Jamshya, a youth volunteer convincing importance of ANC services to a pregnant woman
By Vidya Kulkarni
The frequent home visits by Jamshya, a youth volunteer from Devmogra village in Akkalkuwa block in Nandurbar district, are purposeful. Quite often he makes time from his routine farming work to go see families expecting a child. “Home deliveries are quite common in our area. People are not so keen to take the pregnant woman to health centers for a check up or delivery, as they do not see a need for it. I visit them to convince them how health services can ensure well being of their child and its mother,” shares the youth volunteer.
Molgi Primary Health Centre (PHC), today, stands as an example for having improved upon several health parameters, including infant mortality.
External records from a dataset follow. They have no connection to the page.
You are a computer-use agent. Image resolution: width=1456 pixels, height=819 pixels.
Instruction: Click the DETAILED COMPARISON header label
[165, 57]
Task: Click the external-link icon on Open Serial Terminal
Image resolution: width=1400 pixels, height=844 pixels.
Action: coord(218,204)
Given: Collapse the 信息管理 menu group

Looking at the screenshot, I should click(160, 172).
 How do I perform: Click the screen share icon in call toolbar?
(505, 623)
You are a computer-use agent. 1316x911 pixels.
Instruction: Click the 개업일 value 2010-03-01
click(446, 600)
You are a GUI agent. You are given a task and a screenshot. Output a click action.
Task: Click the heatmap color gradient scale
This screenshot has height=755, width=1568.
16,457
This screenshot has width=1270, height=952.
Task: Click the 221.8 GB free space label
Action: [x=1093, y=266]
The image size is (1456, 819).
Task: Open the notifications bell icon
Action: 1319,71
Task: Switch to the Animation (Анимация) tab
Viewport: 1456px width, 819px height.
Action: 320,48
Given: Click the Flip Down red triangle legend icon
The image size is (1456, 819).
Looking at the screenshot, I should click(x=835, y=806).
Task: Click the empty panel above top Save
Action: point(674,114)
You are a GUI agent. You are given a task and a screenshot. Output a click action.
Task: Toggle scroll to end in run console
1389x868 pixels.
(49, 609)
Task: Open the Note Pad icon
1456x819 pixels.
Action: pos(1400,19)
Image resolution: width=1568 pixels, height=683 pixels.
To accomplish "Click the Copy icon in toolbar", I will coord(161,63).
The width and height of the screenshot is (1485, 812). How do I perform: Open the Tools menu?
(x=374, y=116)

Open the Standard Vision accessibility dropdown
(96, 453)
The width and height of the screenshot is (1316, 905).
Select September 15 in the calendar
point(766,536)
A recent cluster level house-to-house survey shows a steady decline in the number of neo-natal, infant and child deaths in the PHC area in the last two years.
The number of neo-natal deaths in 2003-04 was 13 and have almost halved down to 6 in 2005-2006. The number of infant deaths for the same period has reduced from 28 to 21. Similarly the child deaths have dropped down to 24 in 2005-06 from 39 two years ago. The PHC records also show 20-30% improvement in incidences of malnutrition. The number of grade 3 malnourished children was 62 in 2004-05 and has reduced to 41 in 2005-06.
These achievements owe their success to an efficient execution of government programmes by the PHC, together with the awareness building by a network of youth volunteers in this area, which evolved from the Village Planning process carried out by UNICEF and the Nandurbar District Administration in 2005.
The VP process has led to an increase in the demand of key health services by the community. And localized support through youth volunteers has sustained the community action to safeguard health and nutrition concerns of the children.
Institutional deliveries have remarkably increased post village planning
Molgi PHC covers a population of 21,203 spread in 17 villages in the hilly terrain of Akkalkuwa block. Apart from scattered settlements many of the hamlets are inaccessible by road. The situation worsens in the monsoons when small hamlets get cut off from rest of the world for almost four months.
However, the community interaction triggered by the Village Planning process initiated planning and action. Most importantly, health issues of children topped people’s agenda. Following the village planning exercise, local youth willing to contribute constructively for betterment of their community were identified as village volunteers and received an intensive orientation to be able to carry out various activities at their community level.
The youth activity has helped to link community needs to services provided by the public health centre. Sharing about his work Jamshya said, “We assist the Aanganwadi Worker or Auxiliary Nurse and Midwife in their routine work of medicine distribution, weighing babies and so on. We also mobilize community members to take benefit from routine health camps. Awareness on health and sanitation is almost an ongoing activity. Besides, some of us also accompany the families while they have to visit the primary health center. I view it as a community service and it gives me a great sense of satisfaction. ”
Dr. Praveen Jadhav, the Medical Officer in Molgi PHC, admits that awareness building by youth has played a significant role in bringing people close to public health services. After having succeeded in bringing maternal mortality to zero, the PHC now places greater emphasis on institutional deliveries. As a result of improved awareness Molgi PHC reports 67 institutional deliveries in the year 2006-07; a number twenty times more than two years ago! The experience of Molgi PHC just goes on show that investing in community empowerment leads to encouraging results and therefore it needs to go on.